▸ **WORUM ES GEHT**
Geben Sie das gesamte nachstehende Material Zeile für Zeile unverändert aus.

▸ **AUSGANGSMATERIAL**
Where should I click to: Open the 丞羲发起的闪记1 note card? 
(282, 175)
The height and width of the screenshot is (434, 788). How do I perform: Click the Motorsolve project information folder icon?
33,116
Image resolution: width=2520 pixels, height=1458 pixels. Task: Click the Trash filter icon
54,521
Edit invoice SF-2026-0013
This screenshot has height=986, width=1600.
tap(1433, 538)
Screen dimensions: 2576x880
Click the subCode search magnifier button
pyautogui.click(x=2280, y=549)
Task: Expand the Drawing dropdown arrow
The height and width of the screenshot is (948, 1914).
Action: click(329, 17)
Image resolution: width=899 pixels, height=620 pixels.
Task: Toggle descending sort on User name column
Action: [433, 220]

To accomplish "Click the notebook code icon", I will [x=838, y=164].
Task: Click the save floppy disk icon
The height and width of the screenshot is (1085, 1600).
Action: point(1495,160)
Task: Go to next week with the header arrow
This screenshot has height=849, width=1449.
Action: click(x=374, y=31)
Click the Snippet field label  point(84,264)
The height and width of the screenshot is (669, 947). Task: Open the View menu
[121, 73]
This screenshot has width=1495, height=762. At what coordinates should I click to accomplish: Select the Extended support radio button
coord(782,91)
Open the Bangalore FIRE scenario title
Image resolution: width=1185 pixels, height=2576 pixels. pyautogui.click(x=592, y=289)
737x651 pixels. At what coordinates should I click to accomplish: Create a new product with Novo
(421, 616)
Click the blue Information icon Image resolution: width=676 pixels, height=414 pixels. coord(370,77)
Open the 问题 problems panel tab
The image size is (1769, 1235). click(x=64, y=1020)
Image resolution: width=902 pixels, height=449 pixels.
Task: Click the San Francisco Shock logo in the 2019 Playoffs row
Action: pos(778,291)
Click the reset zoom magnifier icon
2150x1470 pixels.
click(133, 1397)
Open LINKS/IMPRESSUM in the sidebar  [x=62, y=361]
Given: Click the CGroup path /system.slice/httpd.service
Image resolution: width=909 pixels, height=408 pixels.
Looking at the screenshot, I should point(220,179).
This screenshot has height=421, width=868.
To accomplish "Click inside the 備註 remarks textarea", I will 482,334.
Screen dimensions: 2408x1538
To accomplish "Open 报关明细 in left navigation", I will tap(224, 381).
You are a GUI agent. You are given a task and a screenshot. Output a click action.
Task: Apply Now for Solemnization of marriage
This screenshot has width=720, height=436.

▸ **VOLLSTÄNDIGE ANTWORT**
Where should I click to: Open the 丞羲发起的闪记1 note card? 
(282, 175)
The height and width of the screenshot is (434, 788). How do I perform: Click the Motorsolve project information folder icon?
33,116
Image resolution: width=2520 pixels, height=1458 pixels. Task: Click the Trash filter icon
54,521
Edit invoice SF-2026-0013
This screenshot has height=986, width=1600.
tap(1433, 538)
Screen dimensions: 2576x880
Click the subCode search magnifier button
pyautogui.click(x=2280, y=549)
Task: Expand the Drawing dropdown arrow
The height and width of the screenshot is (948, 1914).
Action: click(329, 17)
Image resolution: width=899 pixels, height=620 pixels.
Task: Toggle descending sort on User name column
Action: [433, 220]

To accomplish "Click the notebook code icon", I will [x=838, y=164].
Task: Click the save floppy disk icon
The height and width of the screenshot is (1085, 1600).
Action: point(1495,160)
Task: Go to next week with the header arrow
This screenshot has height=849, width=1449.
Action: click(x=374, y=31)
Click the Snippet field label  point(84,264)
The height and width of the screenshot is (669, 947). Task: Open the View menu
[121, 73]
This screenshot has width=1495, height=762. At what coordinates should I click to accomplish: Select the Extended support radio button
coord(782,91)
Open the Bangalore FIRE scenario title
Image resolution: width=1185 pixels, height=2576 pixels. pyautogui.click(x=592, y=289)
737x651 pixels. At what coordinates should I click to accomplish: Create a new product with Novo
(421, 616)
Click the blue Information icon Image resolution: width=676 pixels, height=414 pixels. coord(370,77)
Open the 问题 problems panel tab
The image size is (1769, 1235). click(x=64, y=1020)
Image resolution: width=902 pixels, height=449 pixels.
Task: Click the San Francisco Shock logo in the 2019 Playoffs row
Action: pos(778,291)
Click the reset zoom magnifier icon
2150x1470 pixels.
click(133, 1397)
Open LINKS/IMPRESSUM in the sidebar  [x=62, y=361]
Given: Click the CGroup path /system.slice/httpd.service
Image resolution: width=909 pixels, height=408 pixels.
Looking at the screenshot, I should point(220,179).
This screenshot has height=421, width=868.
To accomplish "Click inside the 備註 remarks textarea", I will 482,334.
Screen dimensions: 2408x1538
To accomplish "Open 报关明细 in left navigation", I will tap(224, 381).
You are a GUI agent. You are given a task and a screenshot. Output a click action.
Task: Apply Now for Solemnization of marriage
This screenshot has width=720, height=436.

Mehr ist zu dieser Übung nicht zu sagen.